GIVEN RECORDS.
-*-

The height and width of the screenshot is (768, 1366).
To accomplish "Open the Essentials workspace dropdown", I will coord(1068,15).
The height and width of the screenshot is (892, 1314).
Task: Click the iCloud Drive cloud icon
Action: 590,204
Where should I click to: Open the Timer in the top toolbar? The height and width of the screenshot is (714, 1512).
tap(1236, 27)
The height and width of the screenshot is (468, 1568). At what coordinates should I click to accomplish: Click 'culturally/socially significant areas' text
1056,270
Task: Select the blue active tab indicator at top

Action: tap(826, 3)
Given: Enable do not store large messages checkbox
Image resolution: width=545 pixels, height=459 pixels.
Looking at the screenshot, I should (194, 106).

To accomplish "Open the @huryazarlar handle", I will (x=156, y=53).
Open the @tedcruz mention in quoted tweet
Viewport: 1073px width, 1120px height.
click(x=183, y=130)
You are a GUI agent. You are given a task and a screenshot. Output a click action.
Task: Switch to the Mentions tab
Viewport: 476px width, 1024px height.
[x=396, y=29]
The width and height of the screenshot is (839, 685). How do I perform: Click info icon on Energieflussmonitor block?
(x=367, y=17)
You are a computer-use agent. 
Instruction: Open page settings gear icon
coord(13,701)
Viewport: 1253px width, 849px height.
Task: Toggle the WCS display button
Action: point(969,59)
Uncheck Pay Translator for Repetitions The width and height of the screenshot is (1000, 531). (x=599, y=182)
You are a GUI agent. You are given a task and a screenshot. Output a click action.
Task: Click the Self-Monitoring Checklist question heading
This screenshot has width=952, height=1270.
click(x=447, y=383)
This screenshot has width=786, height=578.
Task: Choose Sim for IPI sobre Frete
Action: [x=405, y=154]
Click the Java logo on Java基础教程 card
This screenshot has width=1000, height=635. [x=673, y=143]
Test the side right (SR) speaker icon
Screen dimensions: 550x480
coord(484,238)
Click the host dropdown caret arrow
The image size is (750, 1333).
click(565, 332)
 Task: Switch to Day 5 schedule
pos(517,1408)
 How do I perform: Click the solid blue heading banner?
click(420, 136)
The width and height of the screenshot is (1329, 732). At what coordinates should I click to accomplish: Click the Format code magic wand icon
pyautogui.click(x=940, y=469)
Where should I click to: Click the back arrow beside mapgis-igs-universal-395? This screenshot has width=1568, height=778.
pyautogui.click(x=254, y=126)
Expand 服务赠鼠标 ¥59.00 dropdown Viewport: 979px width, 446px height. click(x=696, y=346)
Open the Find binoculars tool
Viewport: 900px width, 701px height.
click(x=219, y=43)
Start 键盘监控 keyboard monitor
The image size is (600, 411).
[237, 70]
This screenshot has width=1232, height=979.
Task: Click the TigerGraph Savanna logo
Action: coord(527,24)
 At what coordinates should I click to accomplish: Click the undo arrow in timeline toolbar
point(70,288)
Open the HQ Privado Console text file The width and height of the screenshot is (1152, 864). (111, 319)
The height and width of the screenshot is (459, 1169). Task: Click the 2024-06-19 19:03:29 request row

-*-

YOUR INSTRUCTIONS. Copy out every one of the lines above exactly as they appear.

EXERCISE SOLUTION.
The height and width of the screenshot is (768, 1366).
To accomplish "Open the Essentials workspace dropdown", I will coord(1068,15).
The height and width of the screenshot is (892, 1314).
Task: Click the iCloud Drive cloud icon
Action: 590,204
Where should I click to: Open the Timer in the top toolbar? The height and width of the screenshot is (714, 1512).
tap(1236, 27)
The height and width of the screenshot is (468, 1568). At what coordinates should I click to accomplish: Click 'culturally/socially significant areas' text
1056,270
Task: Select the blue active tab indicator at top

Action: tap(826, 3)
Given: Enable do not store large messages checkbox
Image resolution: width=545 pixels, height=459 pixels.
Looking at the screenshot, I should (194, 106).

To accomplish "Open the @huryazarlar handle", I will (x=156, y=53).
Open the @tedcruz mention in quoted tweet
Viewport: 1073px width, 1120px height.
click(x=183, y=130)
You are a GUI agent. You are given a task and a screenshot. Output a click action.
Task: Switch to the Mentions tab
Viewport: 476px width, 1024px height.
[x=396, y=29]
The width and height of the screenshot is (839, 685). How do I perform: Click info icon on Energieflussmonitor block?
(x=367, y=17)
You are a computer-use agent. 
Instruction: Open page settings gear icon
coord(13,701)
Viewport: 1253px width, 849px height.
Task: Toggle the WCS display button
Action: point(969,59)
Uncheck Pay Translator for Repetitions The width and height of the screenshot is (1000, 531). (x=599, y=182)
You are a GUI agent. You are given a task and a screenshot. Output a click action.
Task: Click the Self-Monitoring Checklist question heading
This screenshot has width=952, height=1270.
click(x=447, y=383)
This screenshot has width=786, height=578.
Task: Choose Sim for IPI sobre Frete
Action: [x=405, y=154]
Click the Java logo on Java基础教程 card
This screenshot has width=1000, height=635. [x=673, y=143]
Test the side right (SR) speaker icon
Screen dimensions: 550x480
coord(484,238)
Click the host dropdown caret arrow
The image size is (750, 1333).
click(565, 332)
 Task: Switch to Day 5 schedule
pos(517,1408)
 How do I perform: Click the solid blue heading banner?
click(420, 136)
The width and height of the screenshot is (1329, 732). At what coordinates should I click to accomplish: Click the Format code magic wand icon
pyautogui.click(x=940, y=469)
Where should I click to: Click the back arrow beside mapgis-igs-universal-395? This screenshot has width=1568, height=778.
pyautogui.click(x=254, y=126)
Expand 服务赠鼠标 ¥59.00 dropdown Viewport: 979px width, 446px height. click(x=696, y=346)
Open the Find binoculars tool
Viewport: 900px width, 701px height.
click(x=219, y=43)
Start 键盘监控 keyboard monitor
The image size is (600, 411).
[237, 70]
This screenshot has width=1232, height=979.
Task: Click the TigerGraph Savanna logo
Action: coord(527,24)
 At what coordinates should I click to accomplish: Click the undo arrow in timeline toolbar
point(70,288)
Open the HQ Privado Console text file The width and height of the screenshot is (1152, 864). (111, 319)
The height and width of the screenshot is (459, 1169). Task: Click the 2024-06-19 19:03:29 request row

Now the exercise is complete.